J Manipulative Physiol Ther 1992 (Feb); 15 (2): 83–89
Brennan PC, Triano JJ, McGregor M, Kokjohn K, Hondras MA, Brennan DC
National College of Chiropractic,
Lombard, IL 60148-4583
A critical need in assessing the clinical utility of manipulative therapy for back pain is the identification of biological changes associated with the forces applied by spinal manipulation. Such changes could then serve as markers for both sham treatment and manipulation. We determined the priming of polymorphonuclear neutrophils for an enhanced respiratory burst and its duration, the priming of mononuclear cells for enhanced endotoxin-stimulated tumor necrosis factor production and plasma levels of substance P following a single thoracic spine manipulation. There was a significant difference in the respiratory burst of polymorphonuclear neutrophils in response to a particulate challenge, depending on the time of blood sample collection. The response of polymorphonuclear neutrophils isolated from blood collected 15 min after manipulation was significantly higher than the response of cells isolated from blood collected 15 min before and 30 and 45 min after manipulation. Mononuclear cells were also primed for enhanced endotoxin-stimulated tumor necrosis factor production by spinal manipulation.
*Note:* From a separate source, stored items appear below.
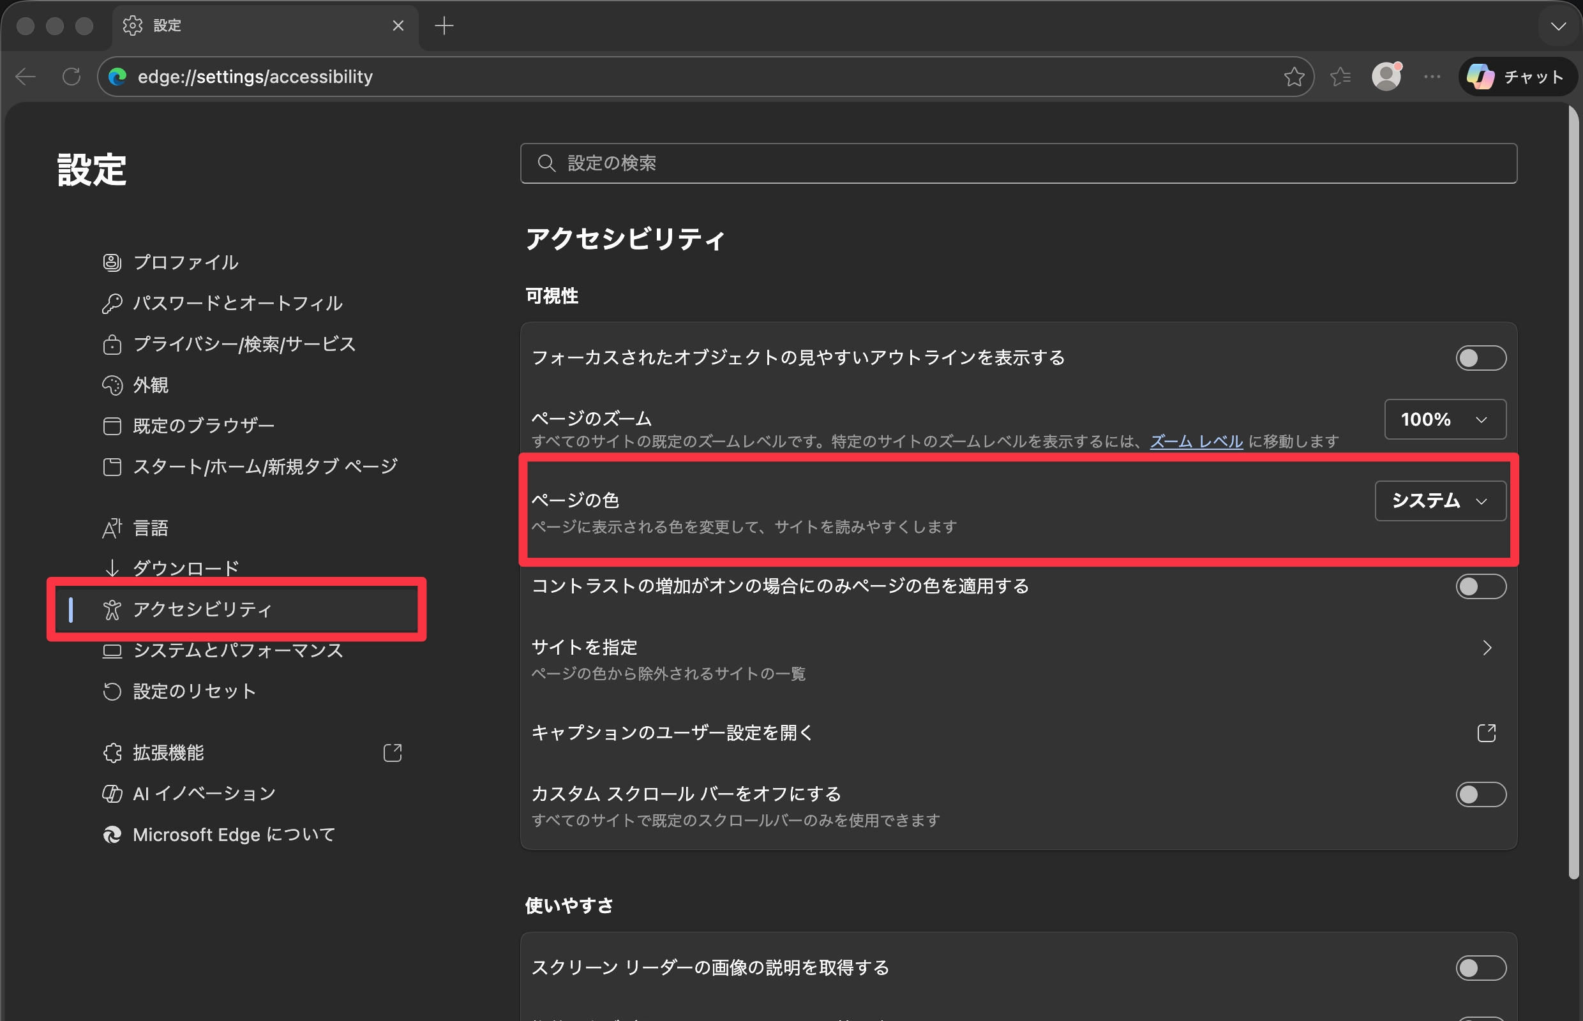
Task: Click the profile avatar icon
Action: [x=1385, y=77]
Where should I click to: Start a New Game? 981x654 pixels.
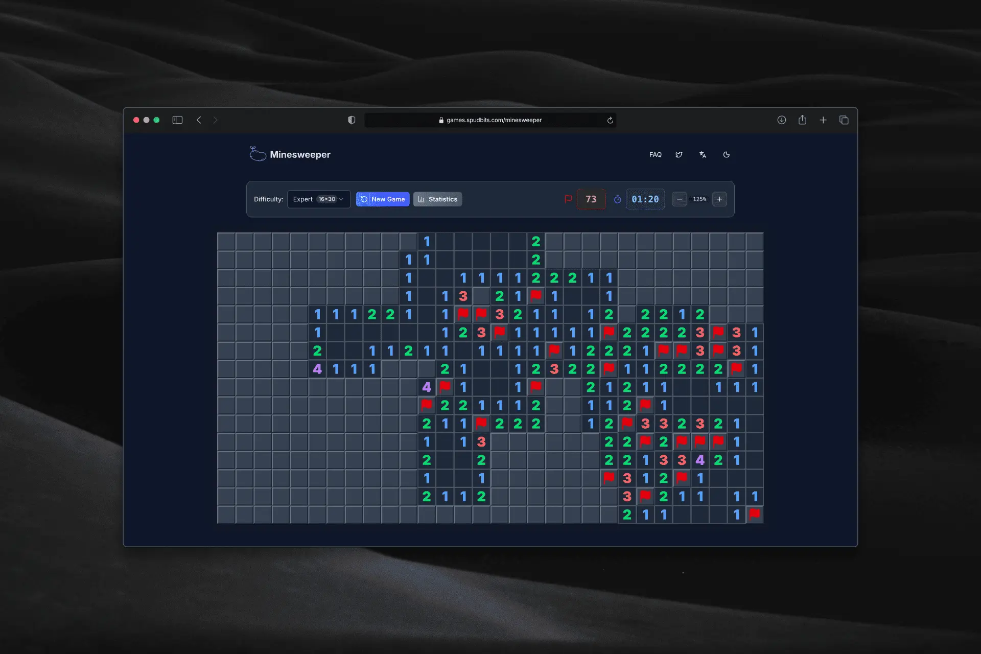383,199
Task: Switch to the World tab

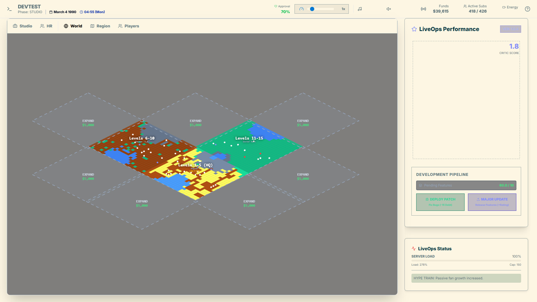Action: pos(73,26)
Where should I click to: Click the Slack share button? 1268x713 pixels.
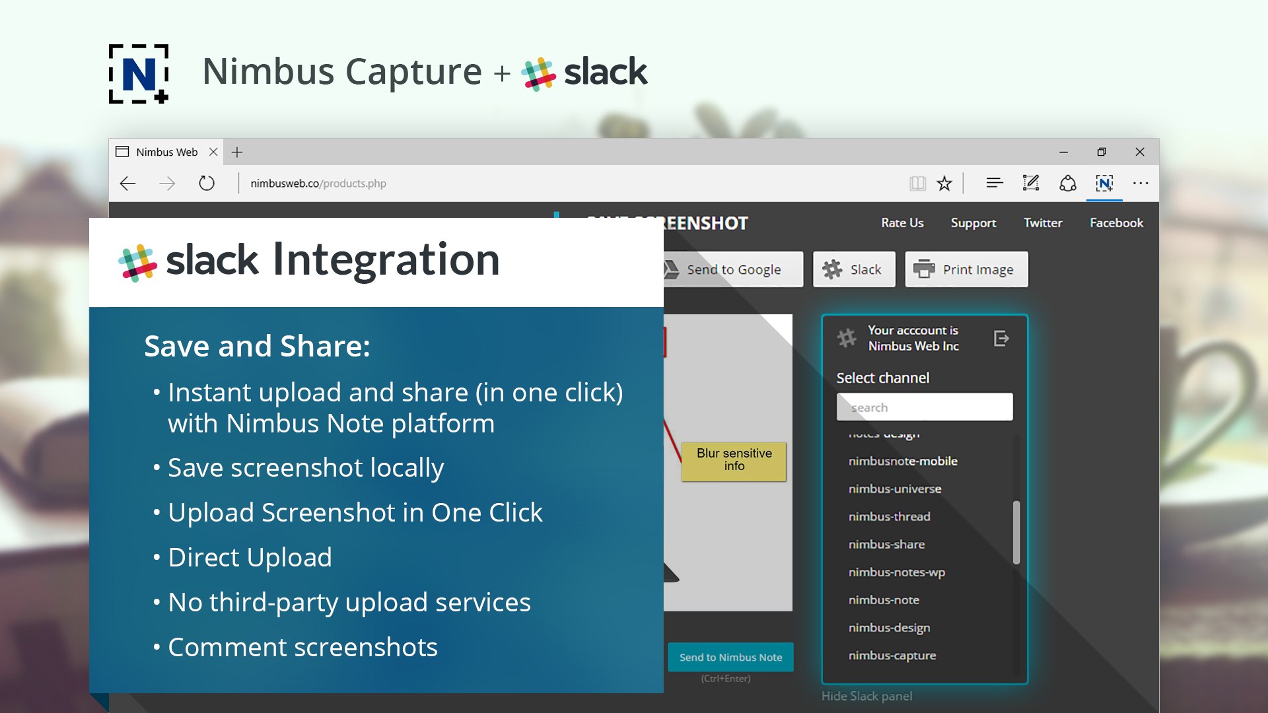pos(853,269)
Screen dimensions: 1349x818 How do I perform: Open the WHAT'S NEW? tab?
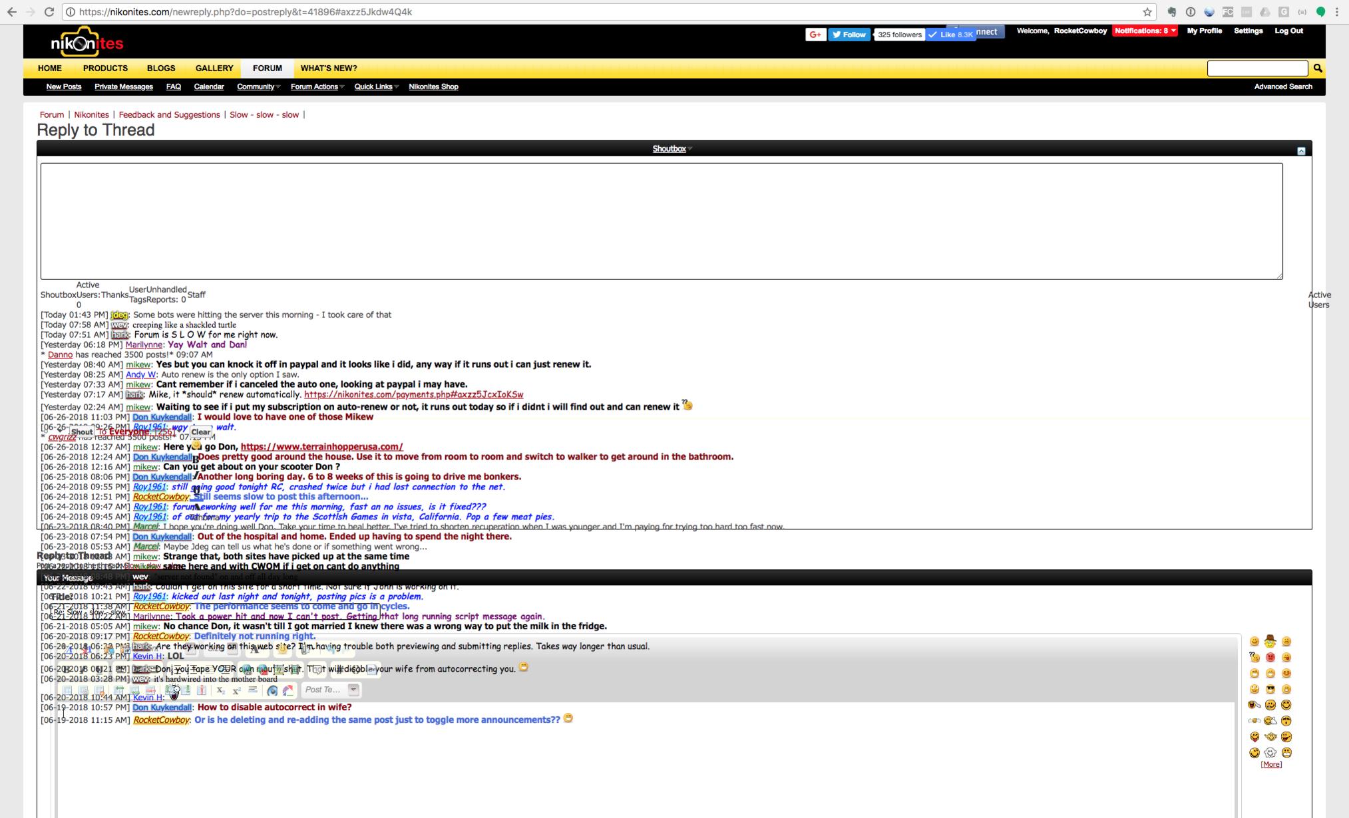[x=328, y=68]
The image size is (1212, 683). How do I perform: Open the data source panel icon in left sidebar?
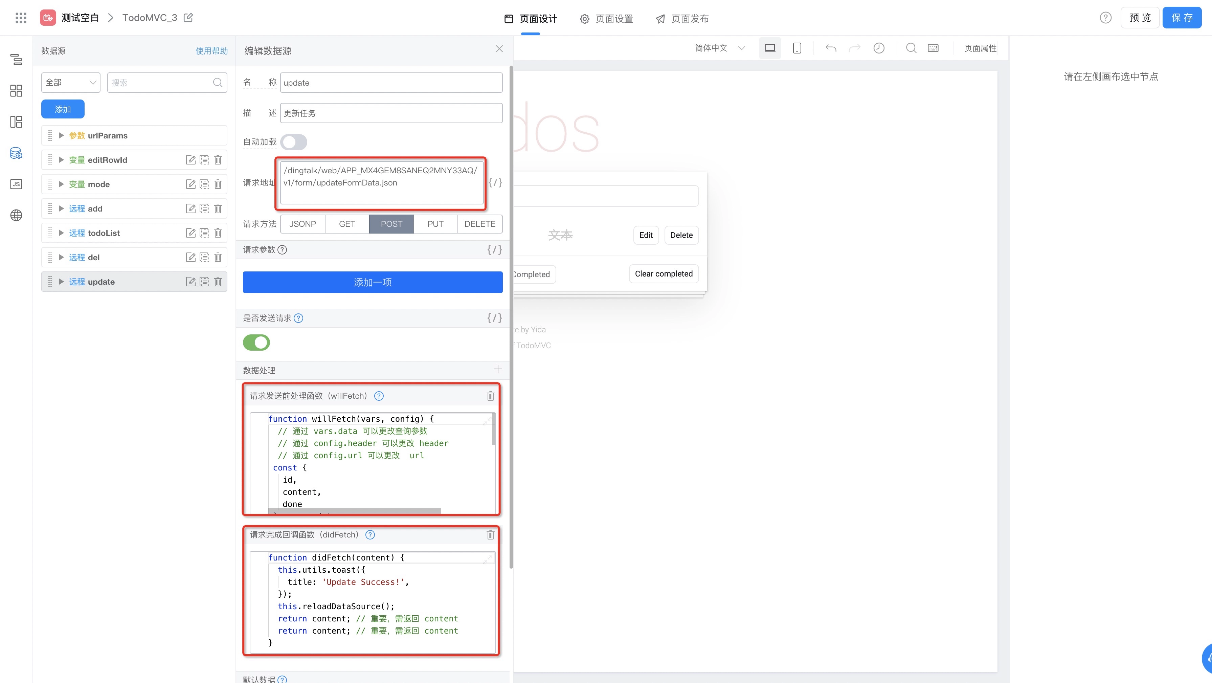(16, 153)
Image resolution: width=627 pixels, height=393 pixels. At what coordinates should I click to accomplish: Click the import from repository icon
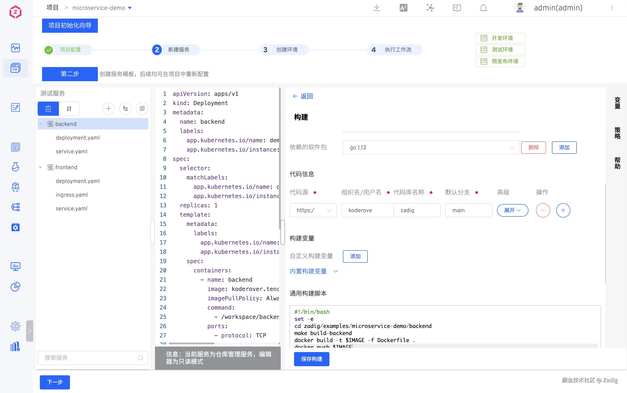[125, 109]
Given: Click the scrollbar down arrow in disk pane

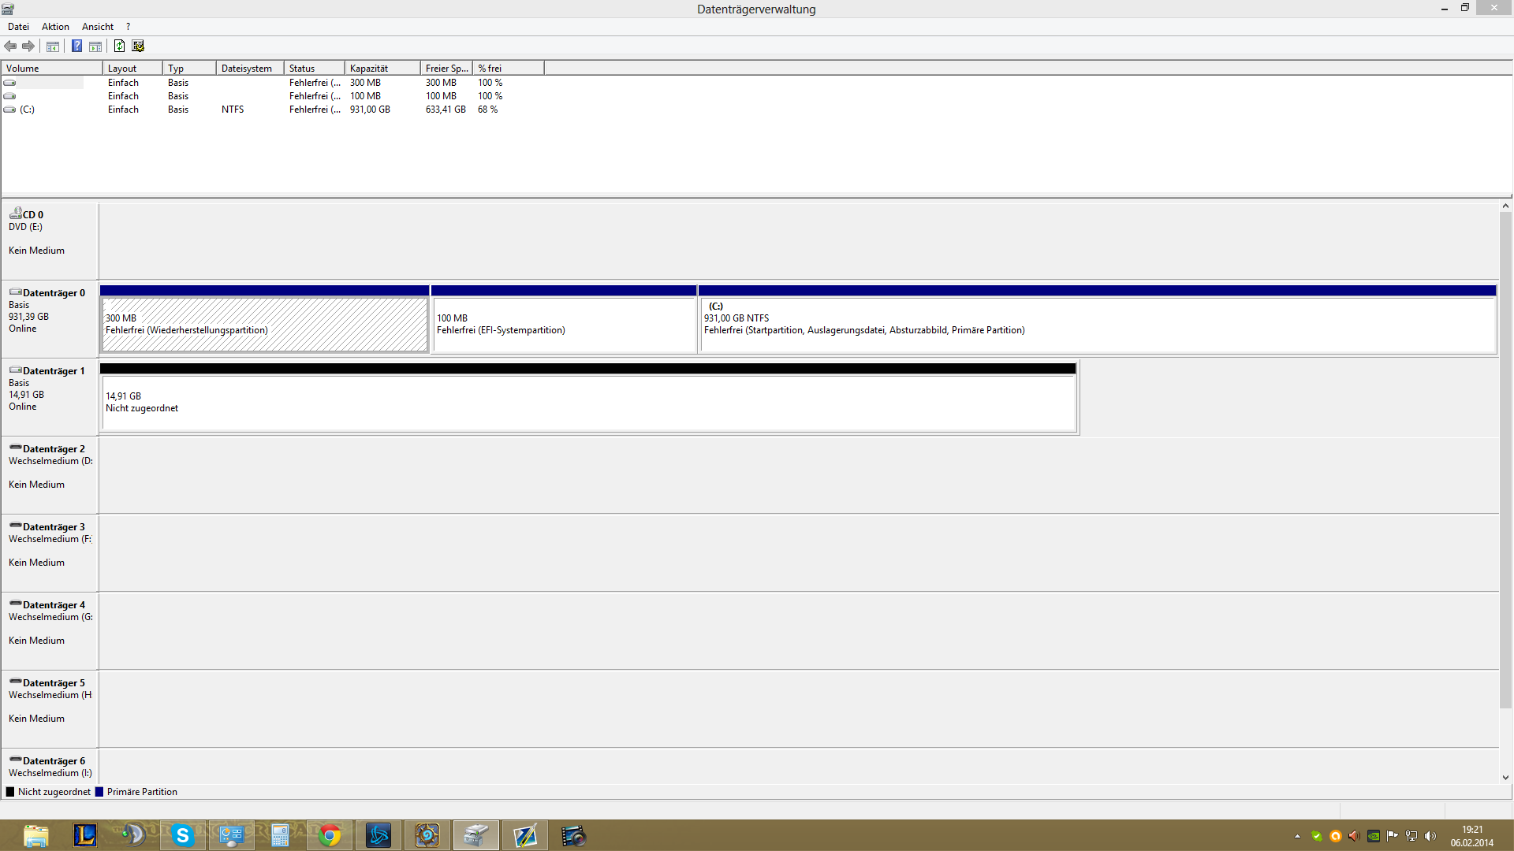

Both of these priming effects were accompanied by a slight, but significant elevation in plasma substance P. The mean manipulation force associated with these biological effects was 878 +/- 99 N. These biological effects may provide a means of monitoring the delivery of both sham and manipulative treatment and, therefore, provide a crucial tool for understanding the efficacy of manipulative therapy.